(Dataset entries)
::::

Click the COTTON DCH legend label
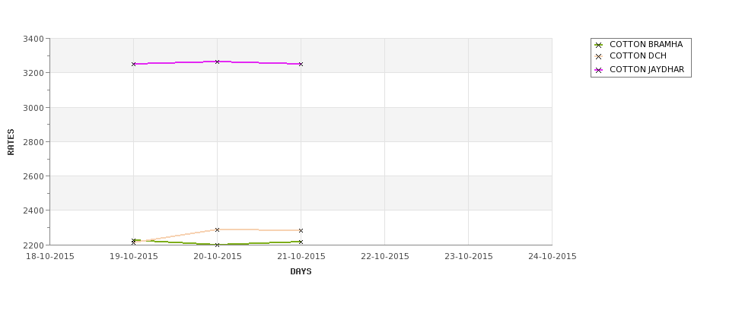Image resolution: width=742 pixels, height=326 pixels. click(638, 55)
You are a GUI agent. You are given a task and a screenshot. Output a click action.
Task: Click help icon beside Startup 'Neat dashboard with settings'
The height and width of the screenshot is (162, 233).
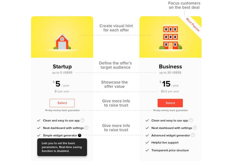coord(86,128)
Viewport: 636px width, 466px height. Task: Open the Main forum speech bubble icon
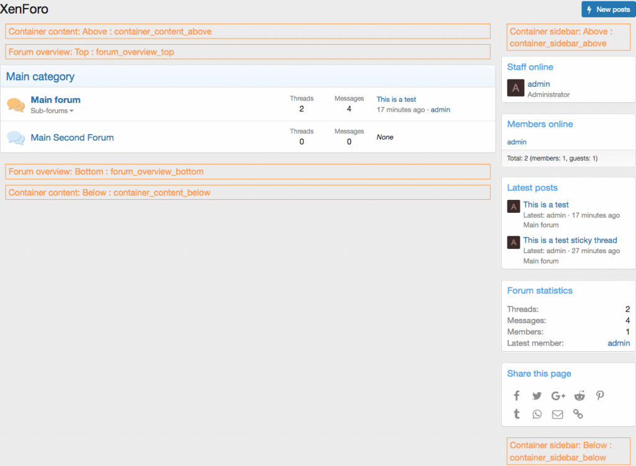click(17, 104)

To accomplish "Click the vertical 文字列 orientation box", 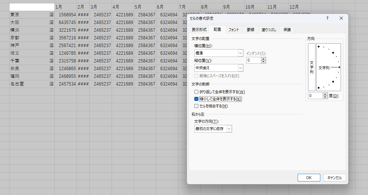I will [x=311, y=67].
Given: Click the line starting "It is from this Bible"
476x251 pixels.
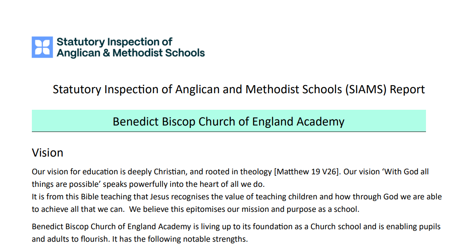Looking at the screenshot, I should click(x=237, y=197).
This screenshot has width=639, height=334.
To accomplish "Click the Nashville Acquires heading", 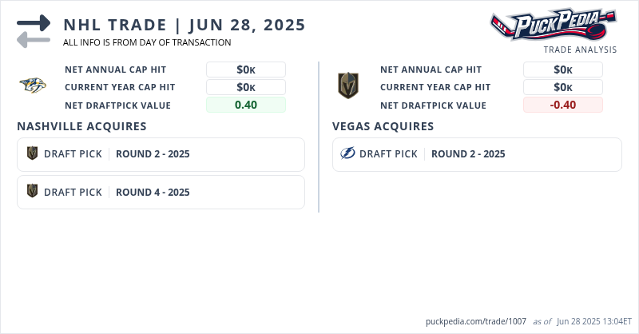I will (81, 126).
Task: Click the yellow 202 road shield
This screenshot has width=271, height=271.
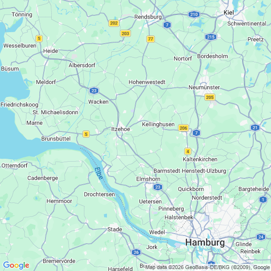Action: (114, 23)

::::

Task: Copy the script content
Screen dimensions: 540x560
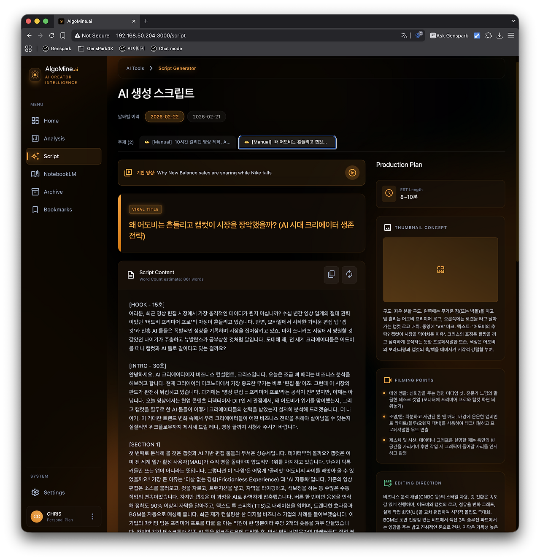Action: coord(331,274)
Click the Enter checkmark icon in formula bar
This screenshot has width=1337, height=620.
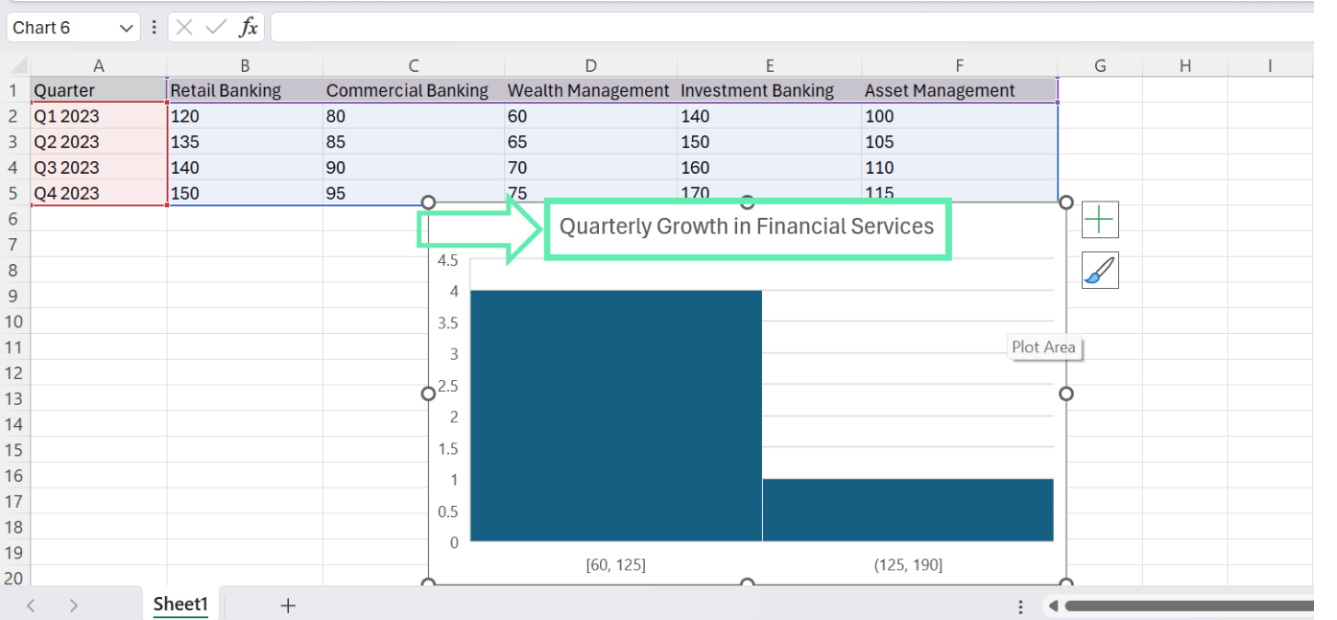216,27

::::

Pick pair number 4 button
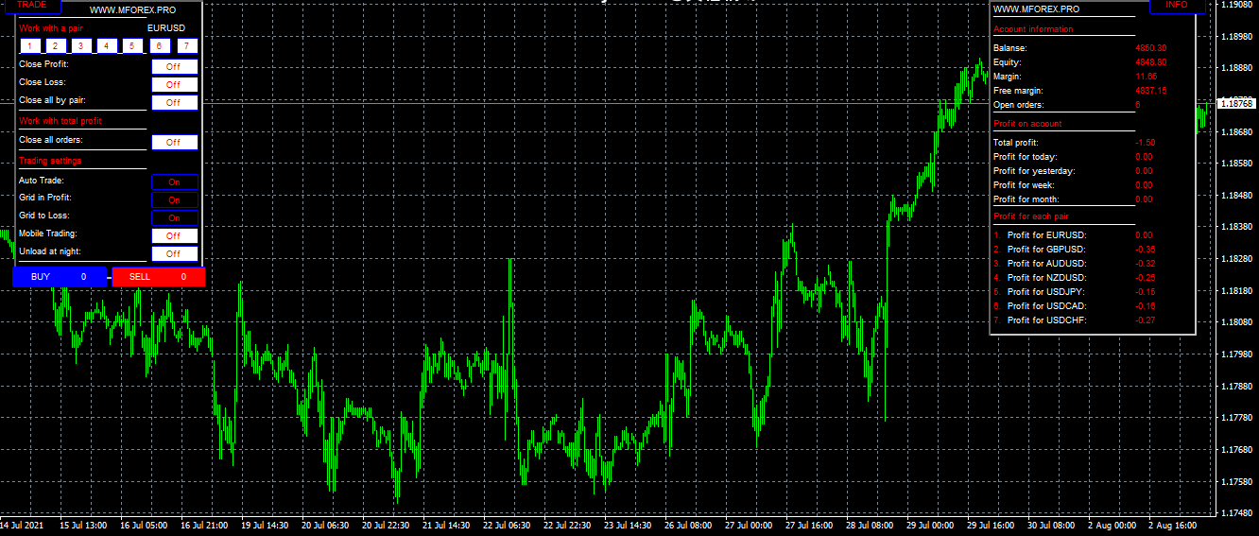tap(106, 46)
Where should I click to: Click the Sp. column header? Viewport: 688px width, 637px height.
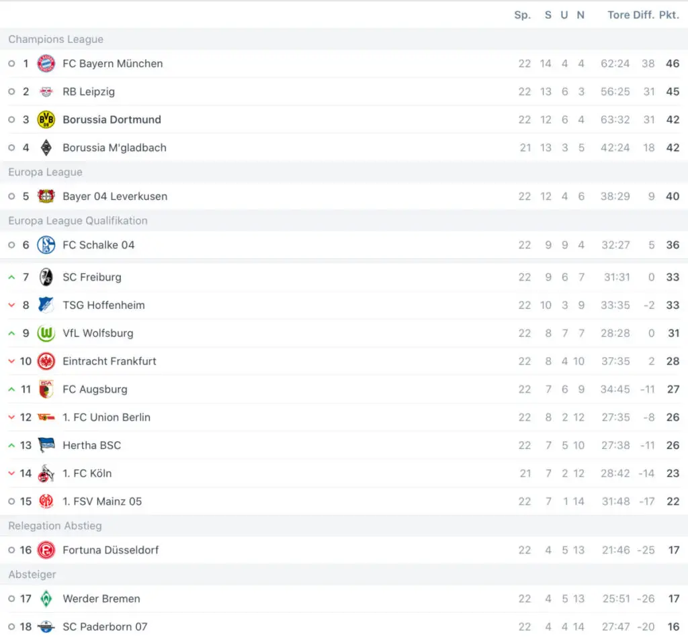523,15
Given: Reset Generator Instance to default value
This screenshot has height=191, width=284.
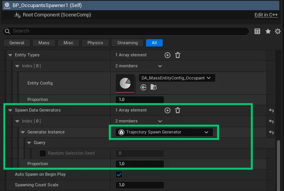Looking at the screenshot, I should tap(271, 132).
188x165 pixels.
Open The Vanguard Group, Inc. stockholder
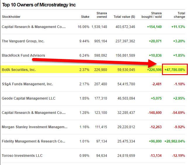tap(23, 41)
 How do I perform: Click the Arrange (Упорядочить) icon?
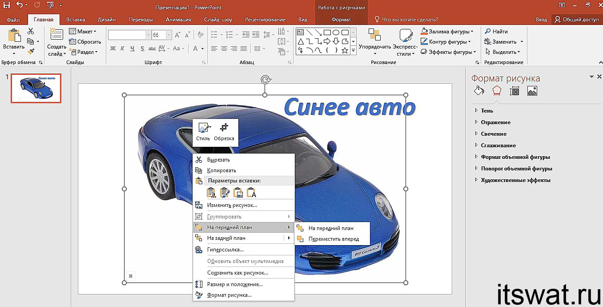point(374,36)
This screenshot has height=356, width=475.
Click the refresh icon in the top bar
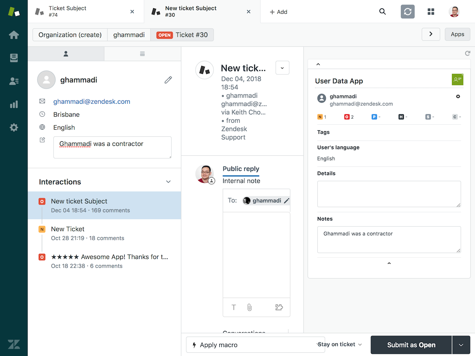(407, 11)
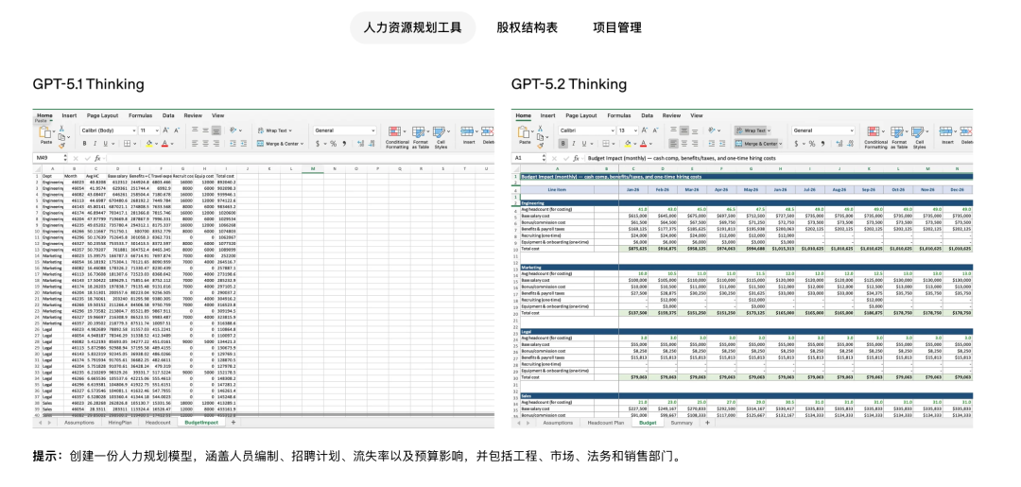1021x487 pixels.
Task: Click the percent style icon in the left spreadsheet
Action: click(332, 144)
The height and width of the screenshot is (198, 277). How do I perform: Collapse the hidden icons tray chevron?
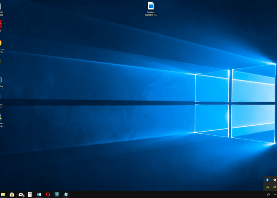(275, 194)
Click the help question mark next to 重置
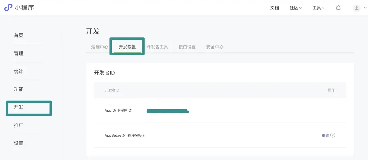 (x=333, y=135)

::::

Problem statement.
Take only the lines above from the one that has "Click the COTTON DCH legend label" through the one that has "Task: Click help" and reproduce them exactly, omitting any pictures.

Result of the task.
Click the COTTON DCH legend label
Image resolution: width=742 pixels, height=326 pixels. click(638, 55)
You are a GUI agent. You are given a task and a screenshot. Output a click action.
Task: Click help icon beside Startup 'Neat dashboard with settings'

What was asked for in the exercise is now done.